> [Trecho do texto]
□ □ □ □ □ □ □
Isso a impulsionou, em 2000, a criar o Restitution Study Group – grupo de advogados e estudiosos que se dedica desde então a pesquisar e documentar o histórico de grandes corporações com a escravatura e a demandar – extrajudicialmente ou nos tribunais – medidas compensatórias aos seus descendentes
Já foram processadas 17 empresas, e outras tantas instituições optaram adotar medidas de reparação histórica sem serem levadas à Justiça.
“Quando comecei a expor a cumplicidade corporativa (com a escravidão), a gente já ouvia que a nação tinha sido construída nas costas de pessoas escravizadas”, diz Farmer-Paellmann à BBC News Brasil.
“Mas até então isto era apenas uma ideia abstrata e a exigência de reparações era considerada uma demanda um tanto militante.”
O primeiro processo do grupo foi movido em 2002. De lá para cá, ela diz, o debate público sobre a questão mudou significativamente na sociedade americana.
“Quando começamos a mostrar (por meio de pesquisas e documentos) que as empresas existentes lucraram concretamente com a prática, mesmo os mais conservadores passaram a apoiar a ideia de que as empresas deveriam fazer algo”, afirma.
“O movimento se popularizou porque as pessoas entendem que o dano foi cometido e que os beneficiários ainda estão vivos através destas empresas e portanto algo pode, sim, ser feito.”
□ □ □ □ □ □ □
> [Tarefas]
A – Resuma em duas frases o texto sobre o Restitution Study Group.
B – Prolongue o texto sobre o Restitution Study Group a partir da última frase apresentada.
□ □ □ □ □ □ □
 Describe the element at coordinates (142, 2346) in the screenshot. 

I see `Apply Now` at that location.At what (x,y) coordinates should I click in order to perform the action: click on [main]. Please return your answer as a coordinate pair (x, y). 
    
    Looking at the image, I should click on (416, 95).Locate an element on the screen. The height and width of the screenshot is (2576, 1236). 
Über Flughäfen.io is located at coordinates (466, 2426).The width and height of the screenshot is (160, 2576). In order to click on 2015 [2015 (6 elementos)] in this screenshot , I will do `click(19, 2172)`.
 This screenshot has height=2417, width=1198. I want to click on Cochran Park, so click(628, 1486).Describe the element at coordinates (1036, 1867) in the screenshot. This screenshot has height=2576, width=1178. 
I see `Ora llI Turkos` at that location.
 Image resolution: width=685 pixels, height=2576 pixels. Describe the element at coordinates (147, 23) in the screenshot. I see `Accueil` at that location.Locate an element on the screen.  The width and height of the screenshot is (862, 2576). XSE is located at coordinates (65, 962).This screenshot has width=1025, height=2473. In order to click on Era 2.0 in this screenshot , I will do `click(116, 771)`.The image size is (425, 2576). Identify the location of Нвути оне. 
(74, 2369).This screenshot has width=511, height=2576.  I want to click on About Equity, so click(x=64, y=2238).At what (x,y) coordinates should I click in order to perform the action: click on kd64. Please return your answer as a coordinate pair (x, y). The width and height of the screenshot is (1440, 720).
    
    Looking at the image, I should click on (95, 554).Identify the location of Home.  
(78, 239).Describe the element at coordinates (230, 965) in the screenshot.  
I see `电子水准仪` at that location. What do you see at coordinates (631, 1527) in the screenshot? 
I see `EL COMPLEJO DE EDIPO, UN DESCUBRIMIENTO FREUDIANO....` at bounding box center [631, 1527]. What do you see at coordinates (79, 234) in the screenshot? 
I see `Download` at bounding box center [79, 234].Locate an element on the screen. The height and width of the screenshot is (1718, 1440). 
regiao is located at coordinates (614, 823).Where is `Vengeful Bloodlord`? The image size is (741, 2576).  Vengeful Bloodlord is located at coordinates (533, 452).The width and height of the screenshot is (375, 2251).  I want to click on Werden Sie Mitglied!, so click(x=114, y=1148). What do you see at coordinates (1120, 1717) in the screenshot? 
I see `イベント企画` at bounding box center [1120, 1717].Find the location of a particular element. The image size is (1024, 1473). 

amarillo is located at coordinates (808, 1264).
□ □ □ □ □ □ □
> [Respostas por tarefa]
A – Criado em 2000, o Restitution Study Group reúne advogados e estudiosos que pesquisam e documentam o histórico de grandes corporações com a escravatura e exigem, dentro ou fora dos tribunais, medidas compensatórias aos descendentes. Desde o primeiro processo, movido em 2002, o grupo já processou 17 empresas, e Farmer-Paellmann afirma que, ao mostrar que empresas existentes lucraram com a escravidão, o debate na sociedade americana mudou e até os mais conservadores passaram a apoiar que as empresas façam algo.

B –
O caminho trilhado por Farmer-Paellmann guarda semelhanças com uma trajetória que tem dado seus primeiros passos no Brasil.
Entre os fundadores e acionistas do BB estavam alguns dos mais notórios traficantes de escravizados da época – entre eles José Bernardino de Sá, tido como o maior contrabandista de africanos do período.
Em 18 de novembro, a presidente da instituição, Tarciana Medeiros, primeira mulher negra no cargo desde a fundação do BB em 1808, disse em comunicado no site oficial que “o Banco do Brasil de hoje pede perdão ao povo negro pelas suas versões predecessoras e trabalha intensamente para enfrentar o racismo estrutural no país”.
Para Farmer-Paellmann, as situações abordadas por ela nos Estados Unidos e as vistas no Brasil são semelhantes, com a nota “trágica” de que, no Brasil, o número de descendentes de escravizados é exponencialmente maior. Mas a lógica é a mesma.
“Nossos ancestrais trabalharam durante séculos sem remuneração, as mulheres foram forçadas a procriar, as pessoas foram torturadas para construir essa riqueza para as corporações”, diz a advogada.
“O mínimo que elas poderiam fazer agora é garantir que os descendentes que teriam sido os herdeiros se os ancestrais tivessem sido pagos acessem parte da riqueza que foi acumulada.”
Leia a seguir os principais trechos da entrevista, editada por concisão e clareza.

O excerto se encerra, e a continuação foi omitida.